**Set of tasks:**
**a.** Repeat the part of the article on the Czech ministry's "Kremlin fairy tales" campaign between "Prague has been" and "official diplomatic statement.", inclusive.
**b.** In the article on the Czech ministry's "Kremlin fairy tales" campaign, which places and organizations are named in the paragraph that begins "Prague has been hitting back"?
**c.** Carry the article on the Czech ministry's "Kremlin fairy tales" campaign forward from the point where it stops.

**Selected text:**
--------------------------------------------------

Ministry pokes fun at “Kremlin fairy tales” in social media campaign

Kremlin fairy tale

Prague has been hitting back at propaganda launched after Czechia recently refused a Russian “summons” to the UN Security Council. With the social media campaign “Pro-Kremlin Fairy Tales”, the Czech Foreign Ministry is using humour to highlight the absurdity of Russian claims, combining storybook images with biting commentary. Karel Smékal, head of communications at the ministry, explains.

Kremlin fairy tale | Photo: Czech Foreign Ministry

“This particular campaign is reacting to a number of preposterous statements from the Russian side that we noticed in the last couple of weeks.

“Of course, when those statements appeared the first, principal reaction that Czechia had, and has, is the official one, made by official diplomatic statement.

“But since in the last weeks we noticed that Russian propaganda has taken aim at Czechia in several cases we felt that it would be OK to also react in a maybe slightly non-traditional way.

Kremlin fairy tale | Photo: Czech Foreign Ministry

“Being the Ministry of Foreign Affairs we of course have two audiences. We have an audience in third countries abroad, but on foreign policy topics we also have an audience here in Czechia – fellow Czech citizens.

“Of course the Russian propaganda is targeting Czech citizens as well. So it was natural to comment on these Russian statements, even towards Czech citizens.”

Generally speaking it seems to me that the Czech Ministry of Foreign Affairs is quite active on social media. Practically speaking, what does it mean for the ministry to be successful on social media and to have hits, posts that get a lot of reactions?

Kremlin fairy tale | Photo: Czech Foreign Ministry

“Of course first of all we are public service, and civil service. So the main motivation is not to be gathering hits. We don’t have this, let’s say, influence mentality.

“We are public service and therefore we try to communicate to Czech citizens in the most effective way.

--------------------------------------------------

**Listed entries:**

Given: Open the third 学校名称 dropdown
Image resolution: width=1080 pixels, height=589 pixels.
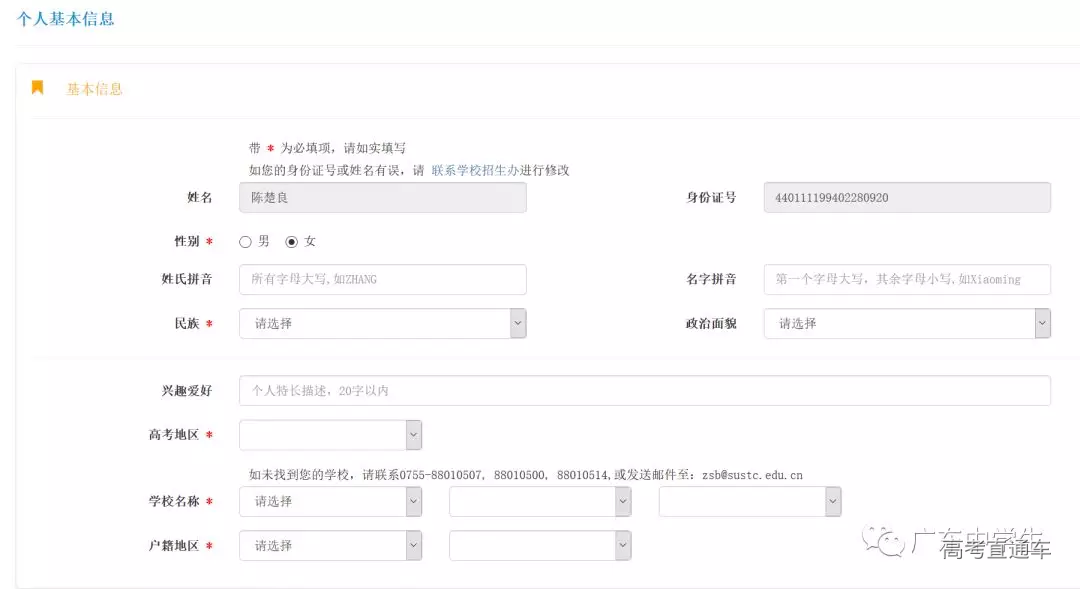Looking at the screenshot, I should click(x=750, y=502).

--------------------------------------------------

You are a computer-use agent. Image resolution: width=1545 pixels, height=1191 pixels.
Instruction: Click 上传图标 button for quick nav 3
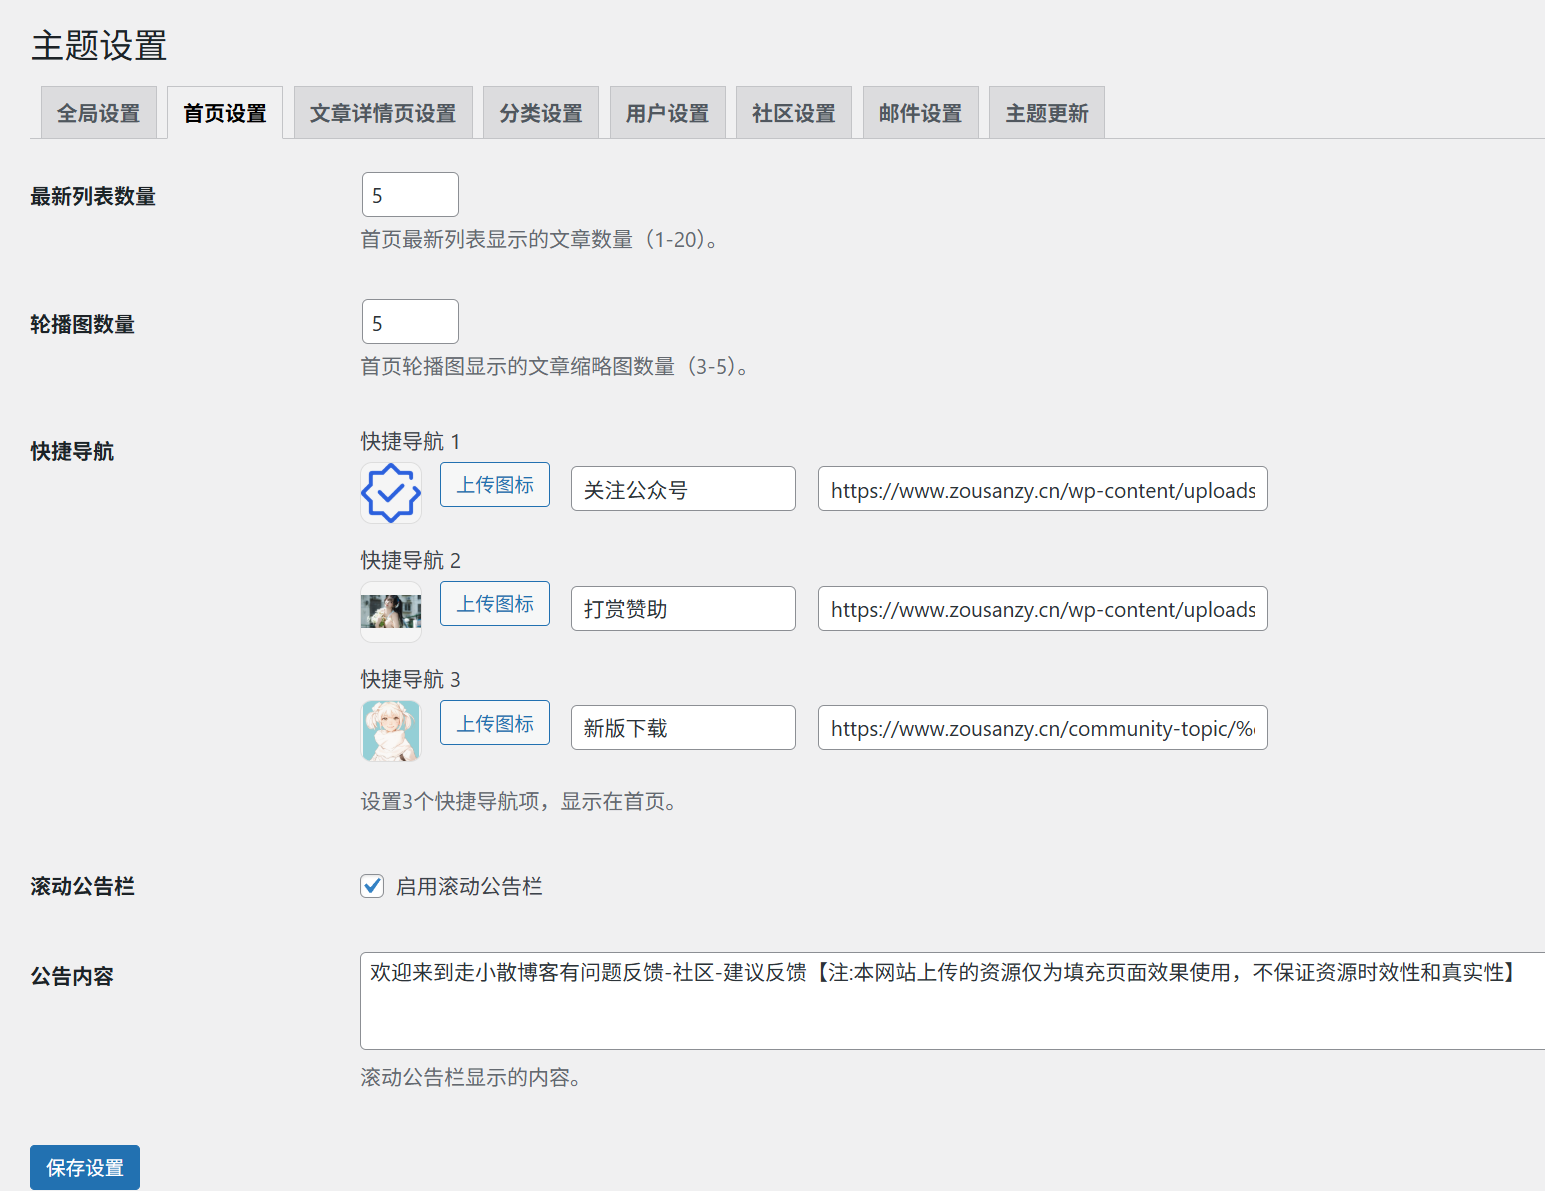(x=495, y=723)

--------------------------------------------------

**Task answers:**
**a.**
Prague has been hitting back at propaganda launched after Czechia recently refused a Russian “summons” to the UN Security Council. With the social media campaign “Pro-Kremlin Fairy Tales”, the Czech Foreign Ministry is using humour to highlight the absurdity of Russian claims, combining storybook images with biting commentary. Karel Smékal, head of communications at the ministry, explains.

Kremlin fairy tale | Photo: Czech Foreign Ministry

“This particular campaign is reacting to a number of preposterous statements from the Russian side that we noticed in the last couple of weeks.

“Of course, when those statements appeared the first, principal reaction that Czechia had, and has, is the official one, made by official diplomatic statement.

**b.**
Prague
Czechia
UN Security Council
Czech Foreign Ministry

**c.**
“In this particular case, it’s very much intertwined in the Czech DNA that when we meet a certain level of absurdity – and the statements of Russia in the past weeks, and not just in the past weeks, have reached a certain level of absurdity – we react with humour.

Kremlin fairy tale | Photo: Czech Foreign Ministry

“We can see it The Good Soldier Švejk, we can see it in Václav Havel’s absurd plays – it is something that is very Czech.

“Therefore in this particular case, since the level of absurdity has reached a level where the Czechs naturally react with humour, that’s the direction we chose.”

Sometimes the Czech MFA uses quite forthright language about Russia. You don’t pull many punches and say what you think. How do you get the balance right in terms of the language that you use?

Kremlin fairy tale | Photo: Czech Foreign Ministry

“Let me just say that the public communication on social media that we are talking about is always mirroring the official communication and diplomatic language.

“Of course diplomatic language too has a certain scale of, let’s say, sassiness, and the communication that we are choosing on social media is mirroring in this the level of communication that we are using in diplomatic channels.

“At the same time, I think it’s safe to say that if someone is threatening you your response can be, and has to be, let’s say, sassy. That is something very natural, and I believe that that is the right approach.”